What you will do:
A) Reproduce the part of the model railway text between "Some history first" and "had to be big.", inclusive.
B) In the model railway text, what did the writer first propose to the boss instead of a railway?
C) State whether each statement agrees with the model railway text, answering yes or no and quoting the words that decide it. (i) The first layout was built in a spare room. (ii) The writer was happy with the layout begun above the garage. (iii) The two earlier layouts were too big.

Text passage:
◇ ◇ ◇ ◇ ◇

Some history first and my objectives for the future. As a child I had a few very basic layouts they never really came to much and as most teenagers I moved away from the hobby for many years with occasional dabbles here and there. Eventually I said to the boss one day how about a scalextrix set, I had fancied one for many years but the boss said a railway was better a decision she came to regret that one lol. The first layout was in our spare room but I was not happy with it and soon it was dismantled, I have a pitched roof above my garage and a move into there and another layout was started but still I was not happy. Both these layouts lacked one thing, size. I had always wanted a large railway and get all I wanted on it, it had to be big.

◇ ◇ ◇ ◇ ◇

Supplied data:
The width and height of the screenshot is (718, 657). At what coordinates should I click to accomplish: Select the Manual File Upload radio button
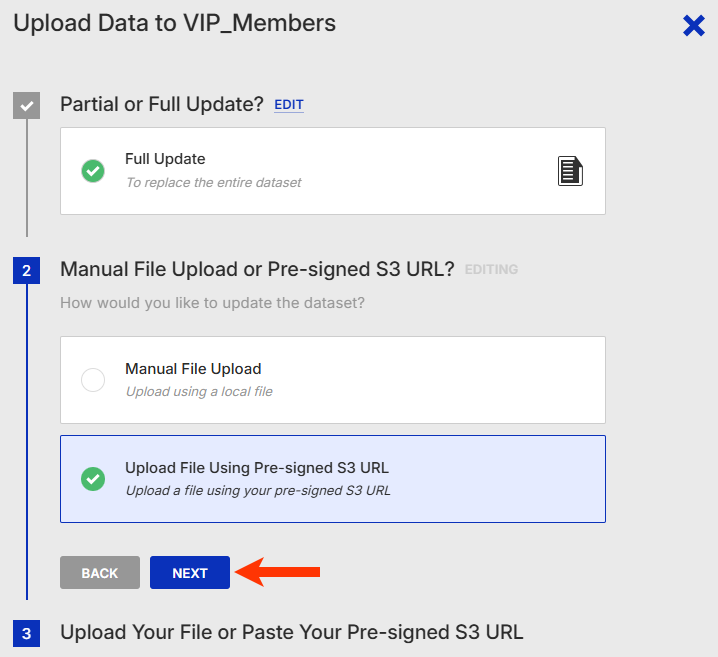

◇ ◇ ◇ ◇ ◇

Answers provided:
A)
Some history first and my objectives for the future. As a child I had a few very basic layouts they never really came to much and as most teenagers I moved away from the hobby for many years with occasional dabbles here and there. Eventually I said to the boss one day how about a scalextrix set, I had fancied one for many years but the boss said a railway was better a decision she came to regret that one lol. The first layout was in our spare room but I was not happy with it and soon it was dismantled, I have a pitched roof above my garage and a move into there and another layout was started but still I was not happy. Both these layouts lacked one thing, size. I had always wanted a large railway and get all I wanted on it, it had to be big.

B) A scalextrix set.

C)
(i) Yes: "The first layout was in our spare room"
(ii) No: "another layout was started but still I was not happy"
(iii) No: "Both these layouts lacked one thing, size."